▶ [Activity]
Go through the entries one line at a time, and gather every line that has the word "Sort".

Saved entries
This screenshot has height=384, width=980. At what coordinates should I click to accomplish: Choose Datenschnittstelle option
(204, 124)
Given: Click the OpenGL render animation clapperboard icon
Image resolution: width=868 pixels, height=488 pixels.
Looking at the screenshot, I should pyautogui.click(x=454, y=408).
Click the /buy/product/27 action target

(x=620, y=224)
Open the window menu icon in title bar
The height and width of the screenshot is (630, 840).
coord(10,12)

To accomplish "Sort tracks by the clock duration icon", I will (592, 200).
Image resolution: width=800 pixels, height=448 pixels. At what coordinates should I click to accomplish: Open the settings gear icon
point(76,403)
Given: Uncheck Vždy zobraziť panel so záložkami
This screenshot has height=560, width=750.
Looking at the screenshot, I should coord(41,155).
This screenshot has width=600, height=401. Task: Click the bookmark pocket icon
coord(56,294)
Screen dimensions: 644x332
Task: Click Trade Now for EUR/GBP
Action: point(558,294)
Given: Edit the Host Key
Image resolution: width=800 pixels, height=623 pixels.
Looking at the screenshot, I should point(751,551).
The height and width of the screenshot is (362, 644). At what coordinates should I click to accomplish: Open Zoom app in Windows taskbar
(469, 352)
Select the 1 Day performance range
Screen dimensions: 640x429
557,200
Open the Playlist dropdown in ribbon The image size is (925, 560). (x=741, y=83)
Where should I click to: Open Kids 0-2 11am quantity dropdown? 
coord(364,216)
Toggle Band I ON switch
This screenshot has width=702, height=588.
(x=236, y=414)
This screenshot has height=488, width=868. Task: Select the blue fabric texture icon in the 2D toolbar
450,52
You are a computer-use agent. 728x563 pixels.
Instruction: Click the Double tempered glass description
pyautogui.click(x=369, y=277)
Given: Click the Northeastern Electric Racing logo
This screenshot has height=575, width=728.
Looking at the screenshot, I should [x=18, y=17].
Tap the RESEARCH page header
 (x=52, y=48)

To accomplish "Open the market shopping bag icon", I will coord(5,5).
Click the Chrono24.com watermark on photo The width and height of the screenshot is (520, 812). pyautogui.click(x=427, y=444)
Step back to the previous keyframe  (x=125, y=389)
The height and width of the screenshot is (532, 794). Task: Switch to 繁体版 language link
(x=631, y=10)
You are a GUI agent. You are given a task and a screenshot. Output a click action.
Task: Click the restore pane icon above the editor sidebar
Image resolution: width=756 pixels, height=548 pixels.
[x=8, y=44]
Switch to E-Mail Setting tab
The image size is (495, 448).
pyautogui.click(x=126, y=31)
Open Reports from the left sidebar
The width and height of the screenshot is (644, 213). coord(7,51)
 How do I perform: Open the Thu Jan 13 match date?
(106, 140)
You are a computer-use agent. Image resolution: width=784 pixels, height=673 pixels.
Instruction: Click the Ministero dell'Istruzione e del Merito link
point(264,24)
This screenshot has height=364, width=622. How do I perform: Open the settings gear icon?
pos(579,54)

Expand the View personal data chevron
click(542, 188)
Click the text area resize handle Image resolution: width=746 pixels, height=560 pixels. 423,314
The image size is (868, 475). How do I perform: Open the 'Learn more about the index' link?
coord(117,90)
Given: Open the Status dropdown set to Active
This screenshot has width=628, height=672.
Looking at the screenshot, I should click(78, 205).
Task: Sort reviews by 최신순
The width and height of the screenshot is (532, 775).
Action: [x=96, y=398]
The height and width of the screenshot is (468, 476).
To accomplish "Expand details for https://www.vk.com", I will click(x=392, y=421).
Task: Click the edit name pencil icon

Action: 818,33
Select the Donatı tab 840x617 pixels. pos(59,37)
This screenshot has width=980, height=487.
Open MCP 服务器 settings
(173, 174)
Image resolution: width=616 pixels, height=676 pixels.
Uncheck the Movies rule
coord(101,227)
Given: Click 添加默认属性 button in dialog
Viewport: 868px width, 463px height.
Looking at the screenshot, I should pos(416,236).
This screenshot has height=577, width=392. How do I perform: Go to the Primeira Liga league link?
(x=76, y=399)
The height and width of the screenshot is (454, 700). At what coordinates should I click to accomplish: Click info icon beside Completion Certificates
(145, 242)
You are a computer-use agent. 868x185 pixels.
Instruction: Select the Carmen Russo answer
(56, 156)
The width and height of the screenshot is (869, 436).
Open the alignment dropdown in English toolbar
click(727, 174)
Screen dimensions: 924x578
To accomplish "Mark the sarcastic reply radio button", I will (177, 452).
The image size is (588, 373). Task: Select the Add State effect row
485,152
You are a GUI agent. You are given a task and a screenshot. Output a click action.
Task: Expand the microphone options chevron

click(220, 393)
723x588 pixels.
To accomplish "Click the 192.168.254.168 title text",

▶ [Answer for the task]
To accomplish "Sort tracks by the clock duration icon", I will (592, 200).
Task: Sort reviews by 최신순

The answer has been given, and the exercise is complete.